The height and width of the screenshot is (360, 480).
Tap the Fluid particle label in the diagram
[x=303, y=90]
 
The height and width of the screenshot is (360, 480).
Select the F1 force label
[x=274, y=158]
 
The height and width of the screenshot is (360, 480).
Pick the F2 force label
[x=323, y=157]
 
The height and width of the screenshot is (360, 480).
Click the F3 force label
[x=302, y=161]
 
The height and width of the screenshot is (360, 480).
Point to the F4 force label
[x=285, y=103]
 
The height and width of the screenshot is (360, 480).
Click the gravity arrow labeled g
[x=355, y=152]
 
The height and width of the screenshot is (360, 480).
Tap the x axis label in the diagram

- _Brief_: Please render every line of the records above as a Markdown table with the columns Row and Line, numbering each row and leaving out blank lines.

- _Final result_:
| Row | Line |
|---|---|
| 1 | The height and width of the screenshot is (360, 480). |
| 2 | Tap the Fluid particle label in the diagram |
| 3 | [x=303, y=90] |
| 4 | The height and width of the screenshot is (360, 480). |
| 5 | Select the F1 force label |
| 6 | [x=274, y=158] |
| 7 | The height and width of the screenshot is (360, 480). |
| 8 | Pick the F2 force label |
| 9 | [x=323, y=157] |
| 10 | The height and width of the screenshot is (360, 480). |
| 11 | Click the F3 force label |
| 12 | [x=302, y=161] |
| 13 | The height and width of the screenshot is (360, 480). |
| 14 | Point to the F4 force label |
| 15 | [x=285, y=103] |
| 16 | The height and width of the screenshot is (360, 480). |
| 17 | Click the gravity arrow labeled g |
| 18 | [x=355, y=152] |
| 19 | The height and width of the screenshot is (360, 480). |
| 20 | Tap the x axis label in the diagram |